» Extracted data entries
——————————
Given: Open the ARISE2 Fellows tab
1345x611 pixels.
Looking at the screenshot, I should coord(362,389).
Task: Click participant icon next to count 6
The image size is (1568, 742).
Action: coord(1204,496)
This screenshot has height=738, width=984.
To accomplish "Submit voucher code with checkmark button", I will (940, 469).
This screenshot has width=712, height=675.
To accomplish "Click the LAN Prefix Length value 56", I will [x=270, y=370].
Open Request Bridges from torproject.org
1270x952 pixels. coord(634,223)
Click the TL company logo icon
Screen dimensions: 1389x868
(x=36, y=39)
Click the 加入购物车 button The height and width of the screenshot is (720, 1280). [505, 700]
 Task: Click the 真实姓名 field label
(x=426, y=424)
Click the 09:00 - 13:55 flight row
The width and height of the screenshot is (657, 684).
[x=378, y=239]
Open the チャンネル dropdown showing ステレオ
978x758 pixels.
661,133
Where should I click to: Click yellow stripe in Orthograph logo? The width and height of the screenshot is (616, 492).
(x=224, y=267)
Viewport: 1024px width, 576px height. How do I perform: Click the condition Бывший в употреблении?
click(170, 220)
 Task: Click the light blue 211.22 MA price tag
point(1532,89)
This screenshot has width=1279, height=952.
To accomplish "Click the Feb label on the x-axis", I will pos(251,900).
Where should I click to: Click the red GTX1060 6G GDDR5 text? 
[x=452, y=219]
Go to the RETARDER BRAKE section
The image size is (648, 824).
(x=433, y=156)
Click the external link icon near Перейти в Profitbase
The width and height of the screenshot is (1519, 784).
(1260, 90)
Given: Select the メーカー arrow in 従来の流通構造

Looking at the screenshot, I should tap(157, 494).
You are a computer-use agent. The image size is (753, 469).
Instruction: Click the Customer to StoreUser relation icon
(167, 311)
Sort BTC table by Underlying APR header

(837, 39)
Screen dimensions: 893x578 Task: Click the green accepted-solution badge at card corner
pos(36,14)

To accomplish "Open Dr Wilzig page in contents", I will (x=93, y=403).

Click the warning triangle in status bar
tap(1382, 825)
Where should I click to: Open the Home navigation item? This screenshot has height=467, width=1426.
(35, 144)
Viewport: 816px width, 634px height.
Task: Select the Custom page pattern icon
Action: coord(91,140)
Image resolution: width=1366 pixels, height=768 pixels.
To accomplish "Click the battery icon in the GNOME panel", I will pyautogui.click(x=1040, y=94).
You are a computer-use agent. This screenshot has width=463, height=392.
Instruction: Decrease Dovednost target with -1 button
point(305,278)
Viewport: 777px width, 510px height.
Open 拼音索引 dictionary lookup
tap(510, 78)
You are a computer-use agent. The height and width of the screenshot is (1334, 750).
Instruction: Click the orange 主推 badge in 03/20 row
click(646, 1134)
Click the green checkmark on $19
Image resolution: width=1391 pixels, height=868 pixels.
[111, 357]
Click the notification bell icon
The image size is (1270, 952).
——————————
» REQUEST
Arrange the whole listing above as a JSON list of strings, with one string for each line and blank lines left out.

» COMPLETED TASK
[
  "Given: Open the ARISE2 Fellows tab",
  "1345x611 pixels.",
  "Looking at the screenshot, I should coord(362,389).",
  "Task: Click participant icon next to count 6",
  "The image size is (1568, 742).",
  "Action: coord(1204,496)",
  "This screenshot has height=738, width=984.",
  "To accomplish \"Submit voucher code with checkmark button\", I will (940, 469).",
  "This screenshot has width=712, height=675.",
  "To accomplish \"Click the LAN Prefix Length value 56\", I will [x=270, y=370].",
  "Open Request Bridges from torproject.org",
  "1270x952 pixels. coord(634,223)",
  "Click the TL company logo icon",
  "Screen dimensions: 1389x868",
  "(x=36, y=39)",
  "Click the 加入购物车 button The height and width of the screenshot is (720, 1280). [505, 700]",
  " Task: Click the 真实姓名 field label",
  "(x=426, y=424)",
  "Click the 09:00 - 13:55 flight row",
  "The width and height of the screenshot is (657, 684).",
  "[x=378, y=239]",
  "Open the チャンネル dropdown showing ステレオ",
  "978x758 pixels.",
  "661,133",
  "Where should I click to: Click yellow stripe in Orthograph logo? The width and height of the screenshot is (616, 492).",
  "(x=224, y=267)",
  "Viewport: 1024px width, 576px height. How do I perform: Click the condition Бывший в употреблении?",
  "click(170, 220)",
  " Task: Click the light blue 211.22 MA price tag",
  "point(1532,89)",
  "This screenshot has width=1279, height=952.",
  "To accomplish \"Click the Feb label on the x-axis\", I will pos(251,900).",
  "Where should I click to: Click the red GTX1060 6G GDDR5 text? ",
  "[x=452, y=219]",
  "Go to the RETARDER BRAKE section",
  "The image size is (648, 824).",
  "(x=433, y=156)",
  "Click the external link icon near Перейти в Profitbase",
  "The width and height of the screenshot is (1519, 784).",
  "(1260, 90)",
  "Given: Select the メーカー arrow in 従来の流通構造",
  "Looking at the screenshot, I should tap(157, 494).",
  "You are a computer-use agent. The image size is (753, 469).",
  "Instruction: Click the Customer to StoreUser relation icon",
  "(167, 311)",
  "Sort BTC table by Underlying APR header",
  "(837, 39)",
  "Screen dimensions: 893x578 Task: Click the green accepted-solution badge at card corner",
  "pos(36,14)",
  "To accomplish \"Open Dr Wilzig page in contents\", I will (x=93, y=403).",
  "Click the warning triangle in status bar",
  "tap(1382, 825)",
  "Where should I click to: Open the Home navigation item? This screenshot has height=467, width=1426.",
  "(35, 144)",
  "Viewport: 816px width, 634px height.",
  "Task: Select the Custom page pattern icon",
  "Action: coord(91,140)",
  "Image resolution: width=1366 pixels, height=768 pixels.",
  "To accomplish \"Click the battery icon in the GNOME panel\", I will pyautogui.click(x=1040, y=94).",
  "You are a computer-use agent. This screenshot has width=463, height=392.",
  "Instruction: Decrease Dovednost target with -1 button",
  "point(305,278)",
  "Viewport: 777px width, 510px height.",
  "Open 拼音索引 dictionary lookup",
  "tap(510, 78)",
  "You are a computer-use agent. The height and width of the screenshot is (1334, 750).",
  "Instruction: Click the orange 主推 badge in 03/20 row",
  "click(646, 1134)",
  "Click the green checkmark on $19",
  "Image resolution: width=1391 pixels, height=868 pixels.",
  "[111, 357]",
  "Click the notification bell icon",
  "The image size is (1270, 952)."
]